Узнаем мы и характер упражнений в «Зелёной лампе» Н. В. Всеволожского, главного деятеля кружка, дававшего ему приют в своём богатом доме и щедро угощавшего своих друзей после заседаний. Вопреки приведённому выше указанию П. А. Ефремова, будто бы Всеволожский читал в собраниях кружка свои обширные очерки из русской истории, составленные не по Карамзину, а по летописям, — мы видим теперь, что это были вовсе не обширные очерки, а лишь краткие компиляции ученического типа, составленные не по летописям, а именно и лишь по «Истории государства Российского» Карамзина; только статеечки об Яне Усмошвеце и о Козьме Минине скомпилированы из каких-то других книг[37]. Так, по сличении с текстом «Истории» Карамзина, оказывается, что очерк «Аскольд и Дир» почти дословно, с некоторыми лишь сокращениями, выписан из глав 4 и 5 тома I «Истории»; «Олег» — из главы 5 (есть прямая ссылка на Карамзина), «Святослав Игоревич» — из главы 7, опять-таки со ссылкой на Карамзина; «Жизнь в. к. Владимира» — из главы 9; «Жизнь Рогнеды» — из главы 8; «Жизнь Ярополка» — оттуда же; «Жизнь князя Игоря» — из главы 6; наконец, «Список знаменитым людям Российского Государства» составлен, несомненно, также лишь по I и II томам «Истории» Карамзина. По ничтожеству этих статеек мы не приводим здесь ни одной из них, предпочитая сообщить единственный стихотворный опыт Всеволожского, сохранившийся в бумагах «Зелёной лампы», так как о деятельности Всеволожского, как стихотворца, до сих пор ничего не было известно. Вот его басня «Орёл и Улитка», не лишённая некоторых либеральных ноток и политического оттенка:

ОРЁЛ И УЛИТКА Сидевши дуба на вершине,          Пернатых царь Орёл, Не знаю по какой причине Собрать совет свой повелел.
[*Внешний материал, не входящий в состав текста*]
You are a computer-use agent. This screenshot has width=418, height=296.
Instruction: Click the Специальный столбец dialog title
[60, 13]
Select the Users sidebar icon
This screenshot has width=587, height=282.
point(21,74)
Но в том и нужды нет для нас. Войну ль Орёл предпринимает, Иль с Министерством в добрый час Ворон и Кречетов сгоняет.          Но вот совет собрался И каждой потакать Царю Орлу старался          (Читатель всякой знает сам,          Что кто ж не льстит своим царям?) Не знаю, что в совете трактовали: Иль соколов за храбрость награждали,          Иль разорённым от стрелков, Лишённым гнезд, детей, отцов По силе помощь подавали, Иль подати со птиц нещастных убавляли, —          Для басни нужды много нет, Воздушный делал что совет. Но вот Орёл, имея зоркий взгляд,          С вельможами другими в ряд, Улитку под листом увидел близь себя:          «Как бог занёс тебя?» Спросил её пернатых Царь:          «Зачем ты здесь и что за тварь?» — Из пресмыкающих я, жительница тины. «Но как могла дойти ты дуба до вершины?» А та в ответ Царю дала:          Я доползла. — Нередко и с людьми примеры те ж бывают, Что многие ползком к вершине доползают.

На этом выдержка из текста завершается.